From the line that holds "Task: Click the" to the end of the records, reproduce every line exactly. No pictures.

- Dataset entries -
━━━━━━━━━━

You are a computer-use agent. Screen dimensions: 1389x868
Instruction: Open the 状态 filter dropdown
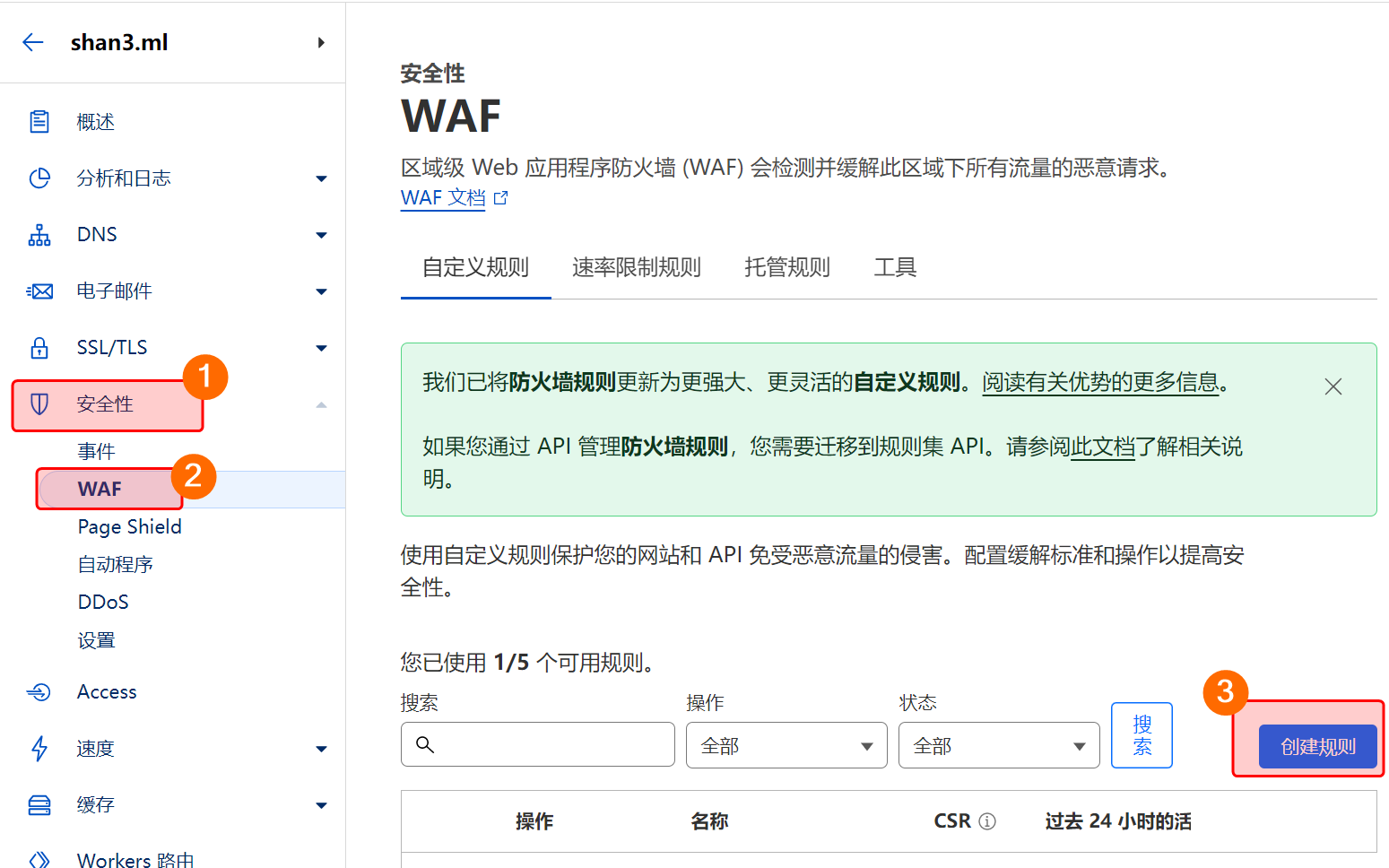(998, 746)
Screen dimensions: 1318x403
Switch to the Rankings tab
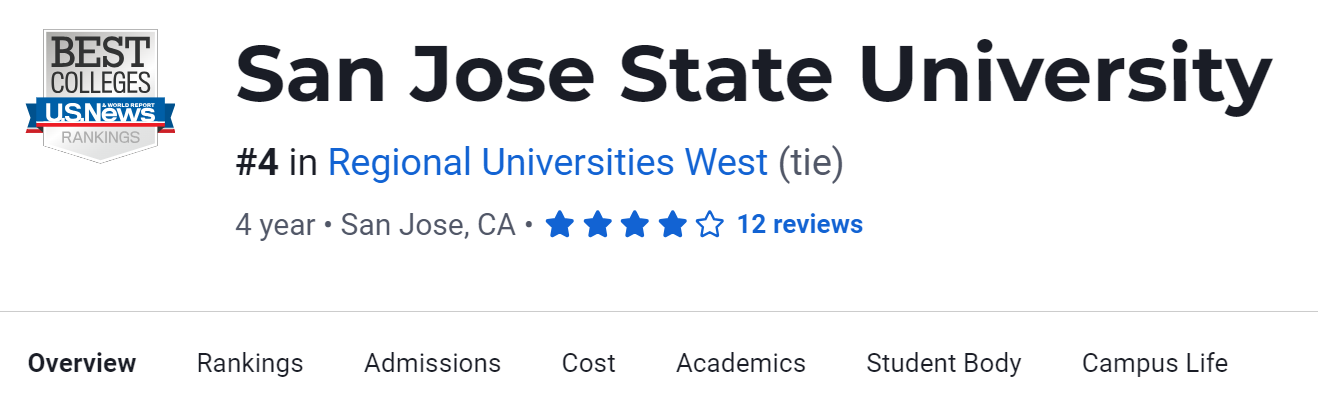(250, 363)
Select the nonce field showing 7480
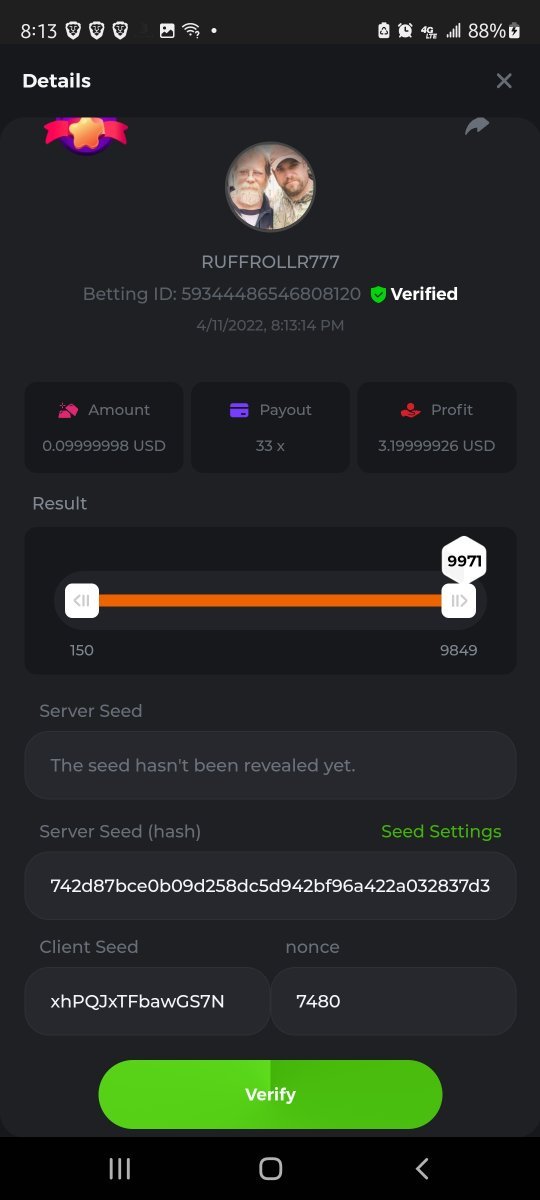Viewport: 540px width, 1200px height. point(393,1001)
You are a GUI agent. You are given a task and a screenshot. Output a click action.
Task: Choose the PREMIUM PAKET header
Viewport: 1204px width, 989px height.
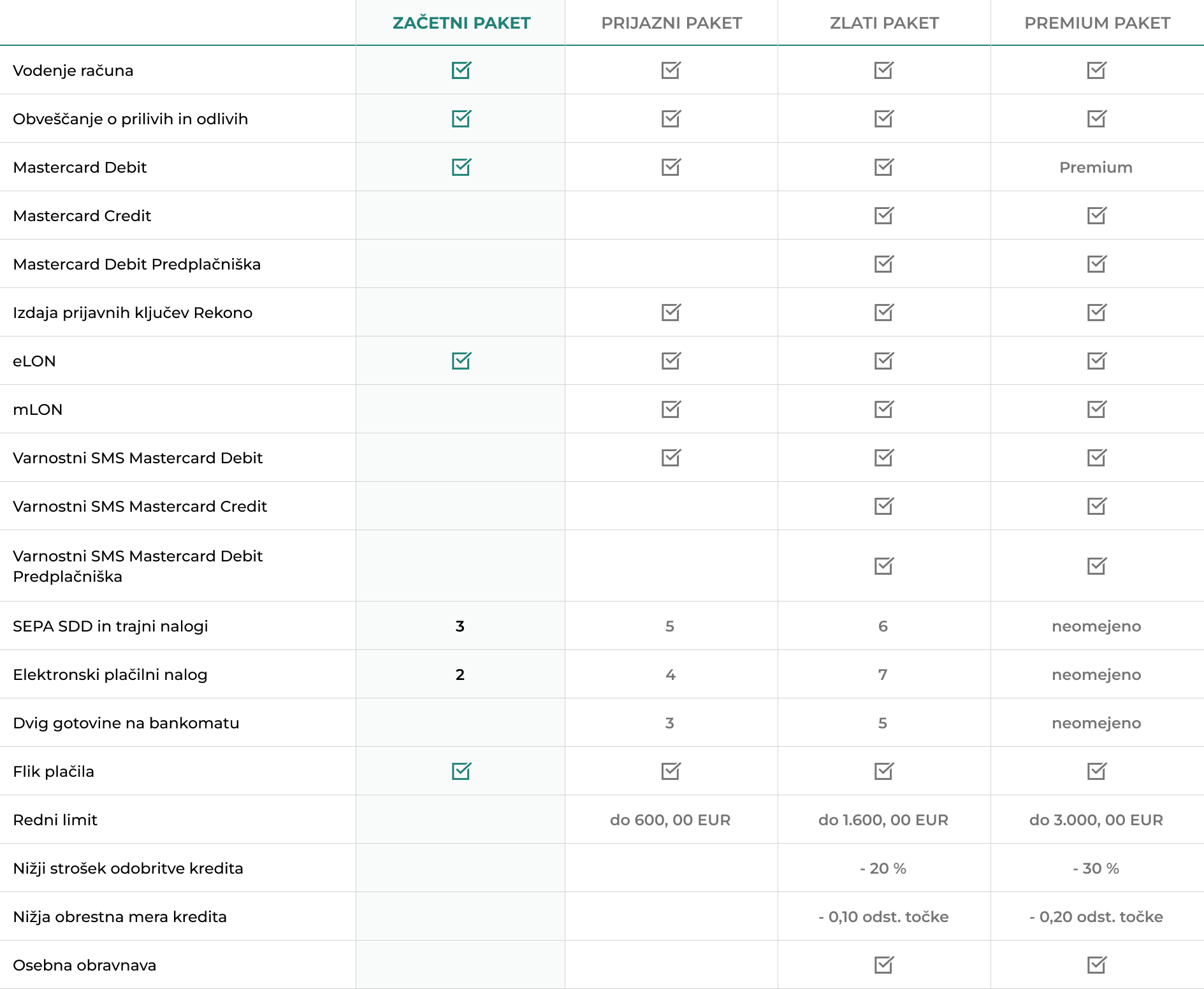point(1097,23)
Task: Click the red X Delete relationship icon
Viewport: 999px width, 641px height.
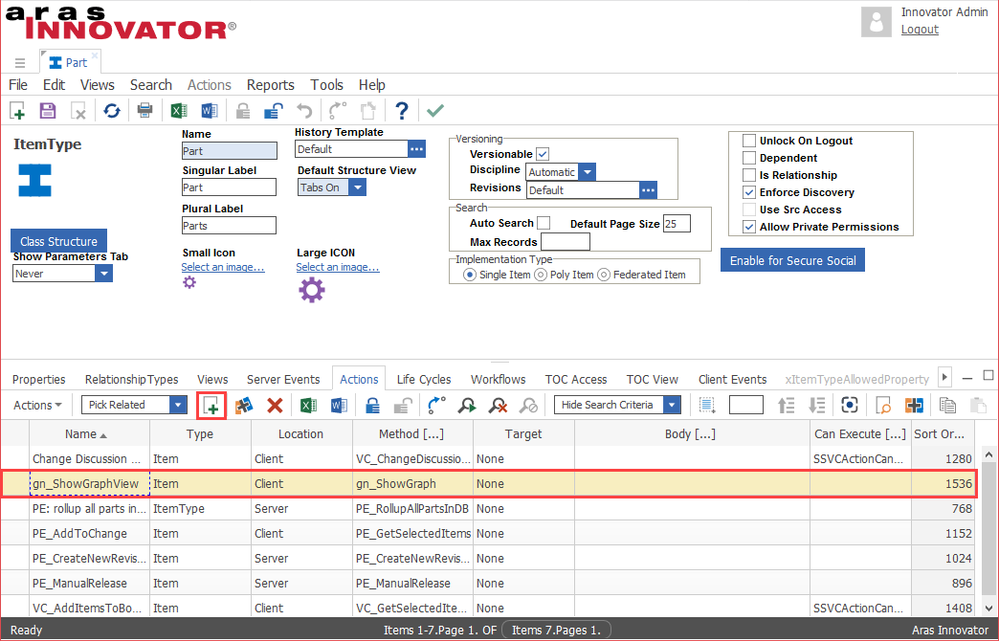Action: click(274, 405)
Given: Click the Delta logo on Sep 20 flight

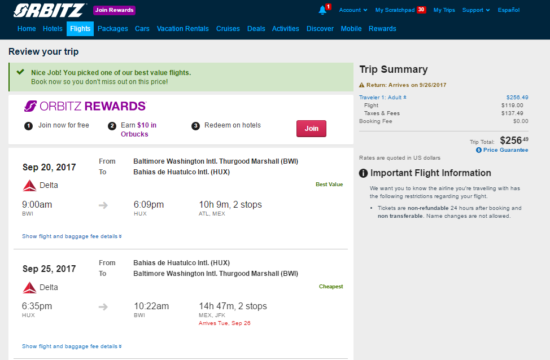Looking at the screenshot, I should pos(29,185).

━━━━━━━━━━

- Reply to the task -
Task: Click the red X Delete relationship icon
Viewport: 999px width, 641px height.
Action: click(274, 405)
Given: Click the Delta logo on Sep 20 flight

Looking at the screenshot, I should pos(29,185).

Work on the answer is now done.